**Task description**
Rewrite the entries from the line containing "You are a GUI" up to and including the line containing "Action: (x=37, y=11)", requests and all. Scale every click coordinate in the answers by 2.6 and round to whole numbers, halves up. Leave the pictures out.
* * * * * * *
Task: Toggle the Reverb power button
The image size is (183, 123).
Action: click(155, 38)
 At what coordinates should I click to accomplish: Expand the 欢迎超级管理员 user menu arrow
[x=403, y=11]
* * * * * * *
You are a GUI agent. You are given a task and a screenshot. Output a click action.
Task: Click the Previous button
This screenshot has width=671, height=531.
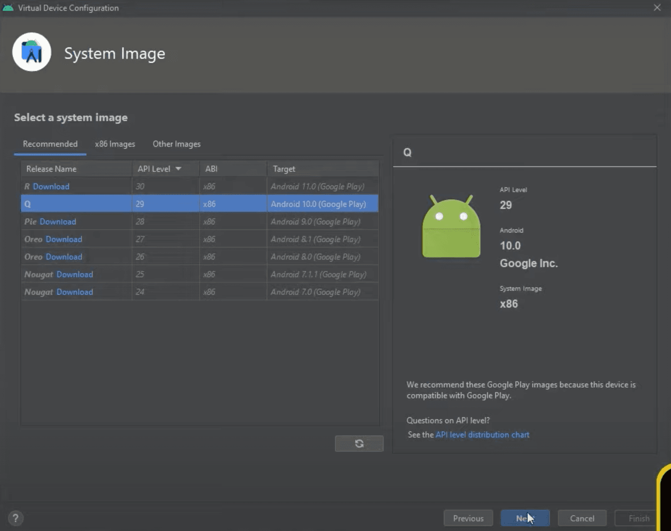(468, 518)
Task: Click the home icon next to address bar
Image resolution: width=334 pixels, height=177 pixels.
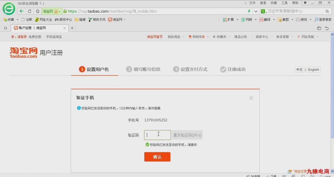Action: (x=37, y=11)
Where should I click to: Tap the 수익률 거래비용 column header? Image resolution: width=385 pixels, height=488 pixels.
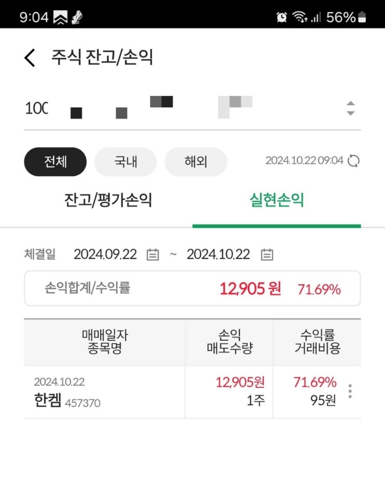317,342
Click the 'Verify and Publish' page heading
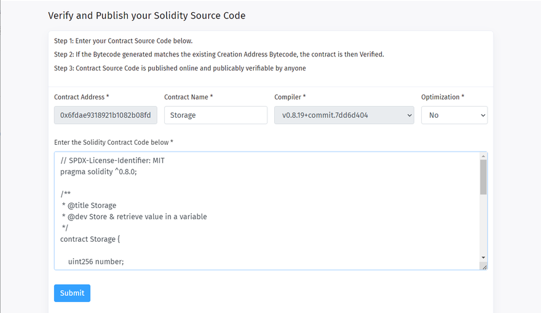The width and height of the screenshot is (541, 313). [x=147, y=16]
* * * * * * *
**Solution for this task**
You are a GUI agent. You are given a task and a screenshot. Output a click action.
Task: Click the Previous button
This screenshot has width=671, height=531.
(1217, 1347)
Task: Click the home icon next to address bar
Image resolution: width=334 pixels, height=177 pixels.
Action: (x=96, y=29)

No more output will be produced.